Former Glendale High School teacher Danielle Gardner is not just an artist.
"I believe in art education," said Gardner, who was stop No. 9 on the 10th Annual Oxford Studio Tour, May 6-7, which featured 18 locations across the county. "It's not just doing the art piece, it's also doing the education."
Now a high school art teacher in Ingersoll, Gardner said anyone who wants to learn, who has the passion to learn, can learn art.
"I'm one of the people who wants to help people learn. When I post my art online, I post all the steps on how I make it so that people will know how it's done. I don't want it to be a big mystery. I want them to understand the process."
Inspired by the Group of Seven, Gardner's home was filled with landscape paintings focusing on Killarney Provincial Park, near Sudbury, often called the 'crown jewel' of Ontario's Park system.
"Growing up I went to a cottage in Gravenhurst and learned to paint on the boathouse. I'd sit there and paint the rocks and the trees, I was always doing art. I went through every art course I possibly could.
"The Group of Seven, their legacy is to protect wildlife and to protect these Canadian spaces," said Gardner, noting 2017 is the 100th anniversary of Tom Thomson's death, who influenced the Group of Seven. "A.Y. Jackson protected the (Killarney) park. It was logged, and A.Y. Jackson petitioned the Government of Canada to protect the park as a wildlife preserve.
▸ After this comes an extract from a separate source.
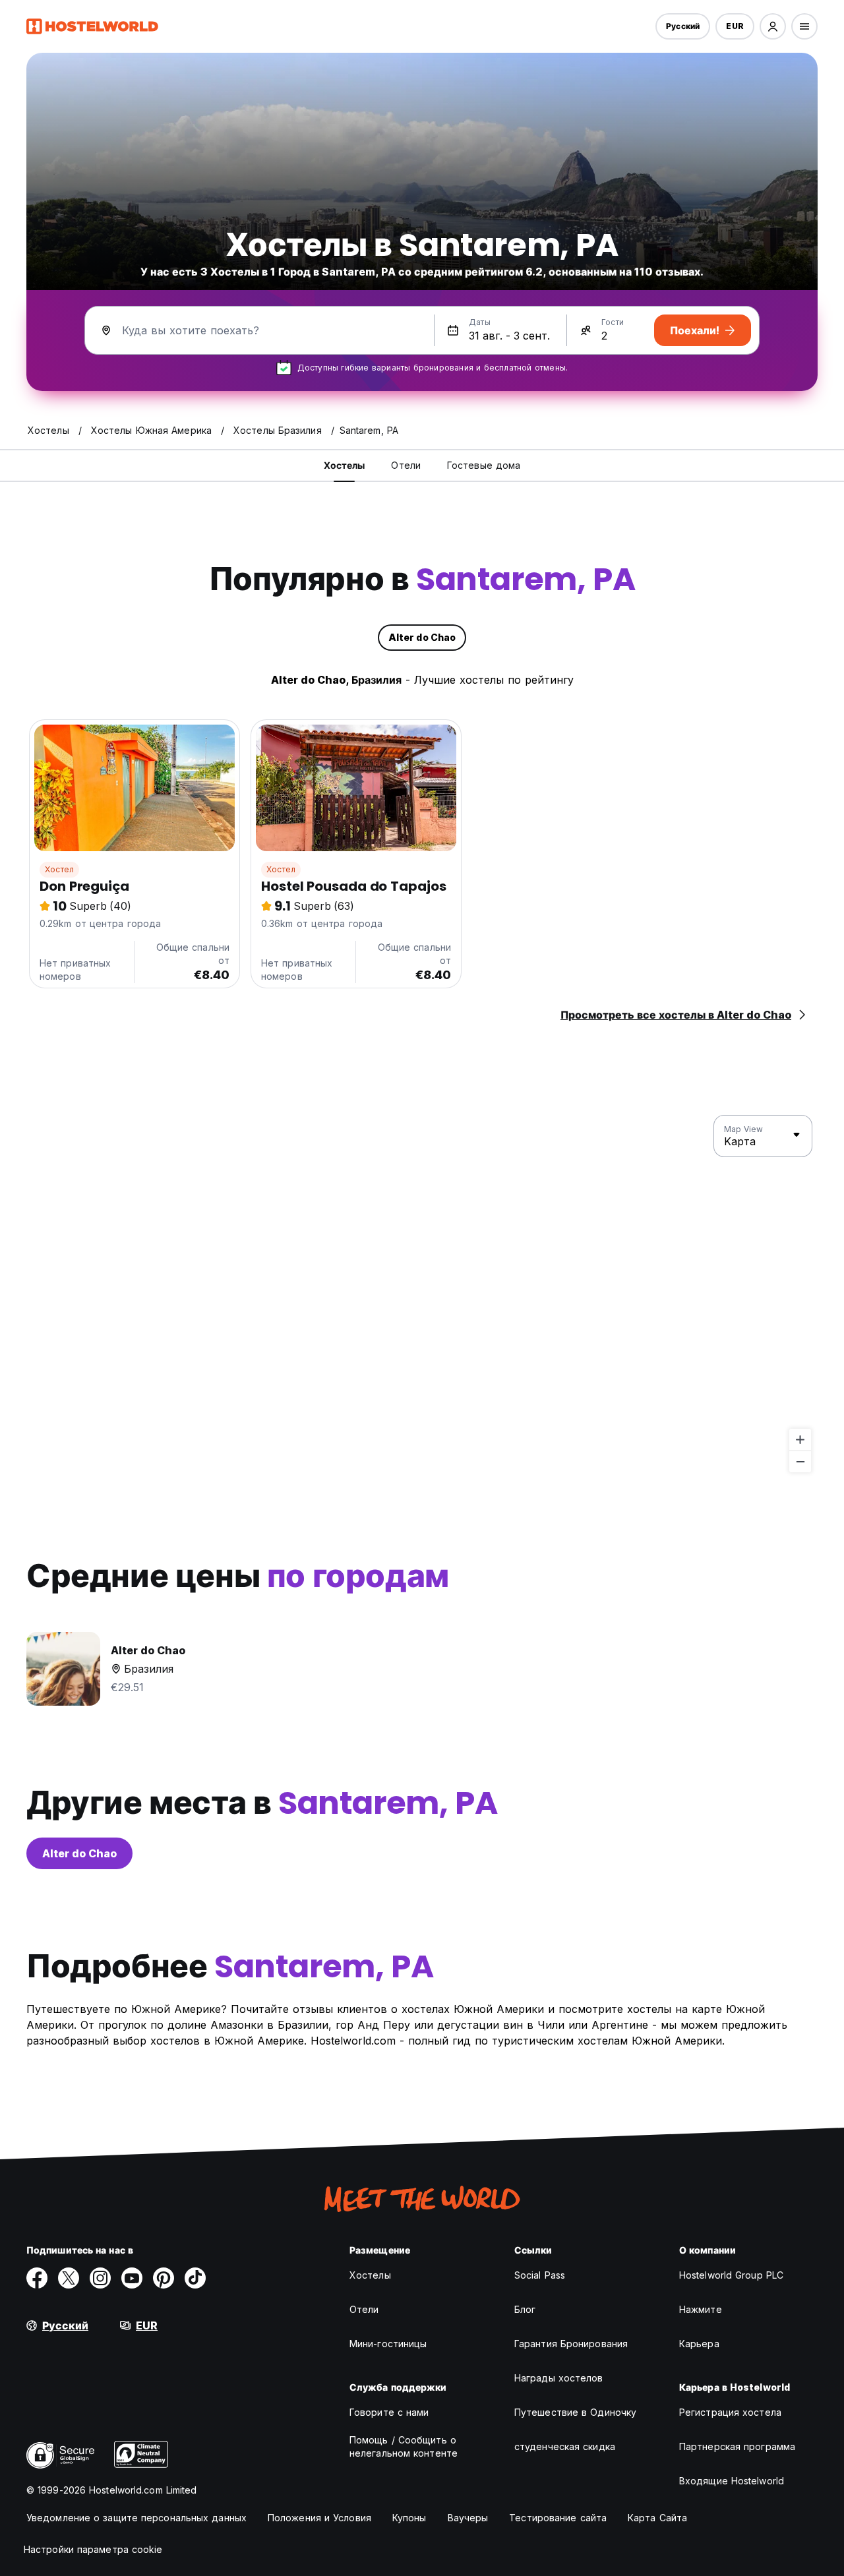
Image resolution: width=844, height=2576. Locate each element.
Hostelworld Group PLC (731, 2275)
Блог (524, 2309)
"My legacy that I want to leave is to have these 'windows' in people's houses that they can enjoy. It will move them into the outdoors."
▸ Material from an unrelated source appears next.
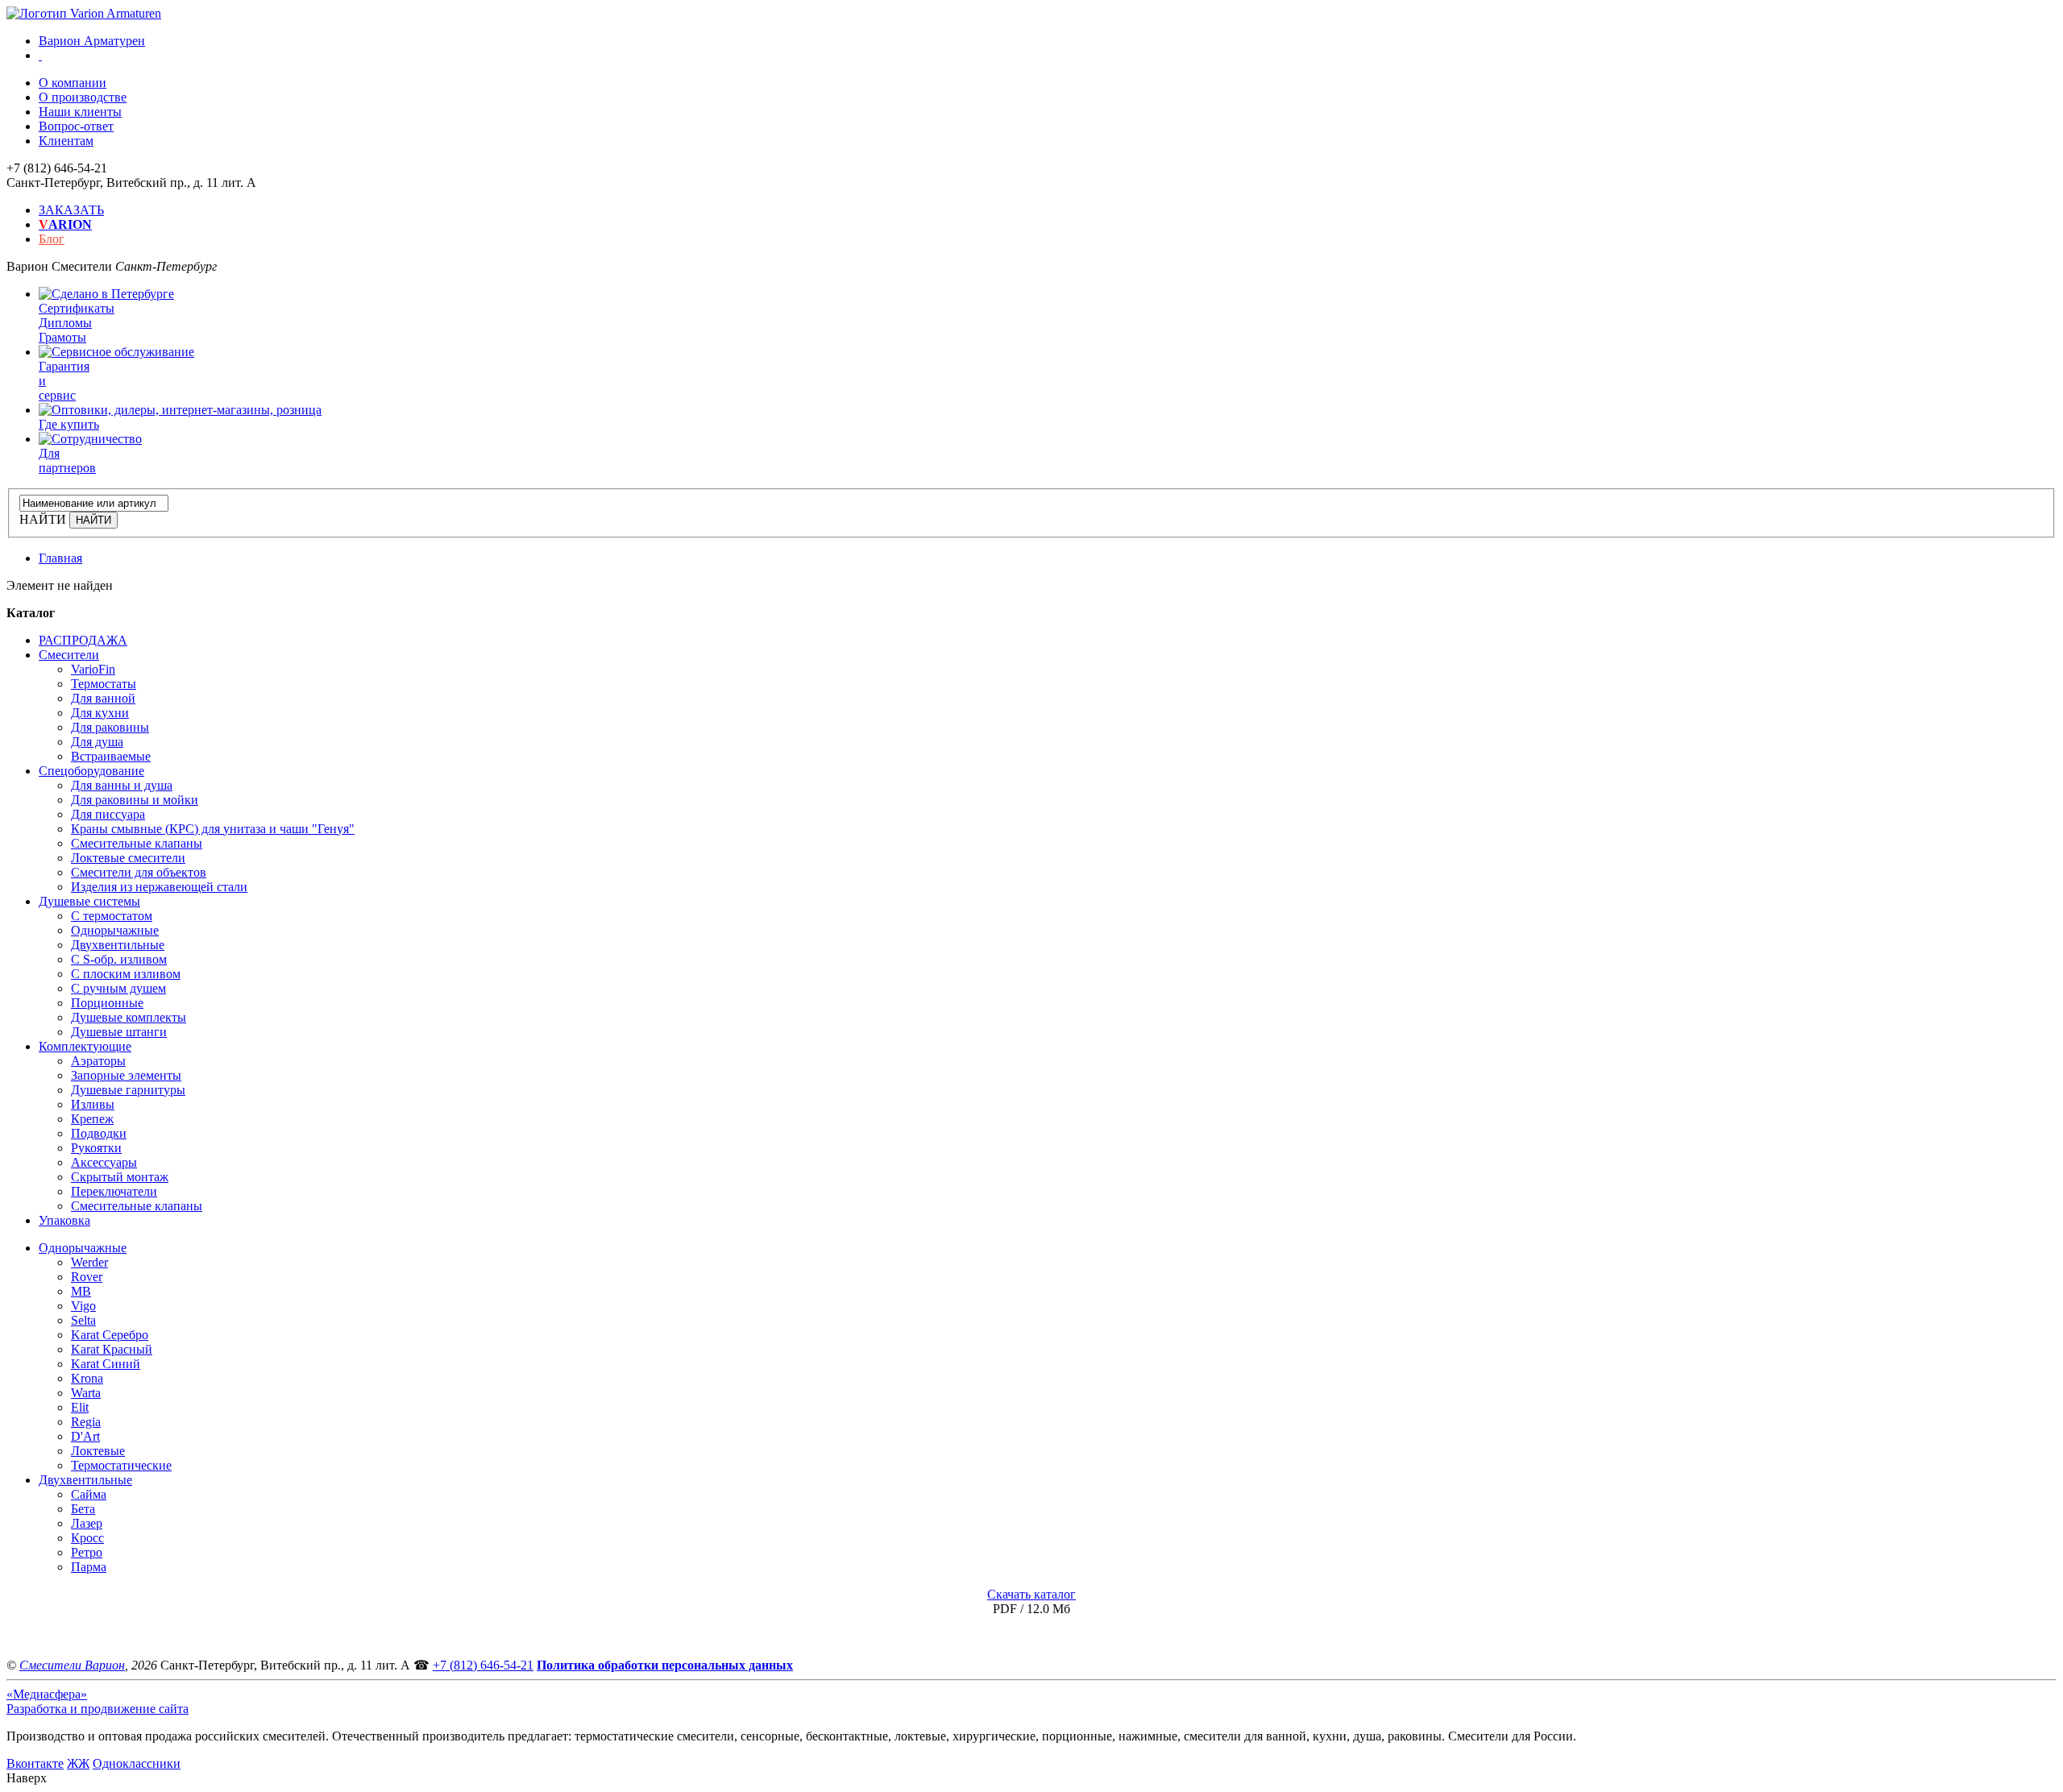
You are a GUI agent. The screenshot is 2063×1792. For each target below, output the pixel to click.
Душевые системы (89, 901)
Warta (86, 1393)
Gardner helped start the Artist in Residence program at Killarney, and she was the first artist since the Group of Seven to be the park's official Artist in Residence.
"I do that every summer, it's volunteer work. I teach kids who are seven, and kids-at-heart who are 70, in the same group. There are no boundaries. They understand each other, they understand the techniques, and they understand that there is a process to it. They take home an appreciation and understanding of where we live and how we survive as human beings."
Gardner had a busy year creating new art, and plans to continue at the same pace.
"I just keep doing more and more from my travels. Each of these paintings, I've experienced. I do 'en plein air' as well, which means you're in the open air and you're painting what you see. You're a slave to what's going on in that moment in time. No matter what weather it is, or what the conditions are, you have to paint from start from start to finish in that spot."
When it's time to retire, Gardner said she will be retiring to a property near Killarney. She will continue with both passions - making art, and teaching art.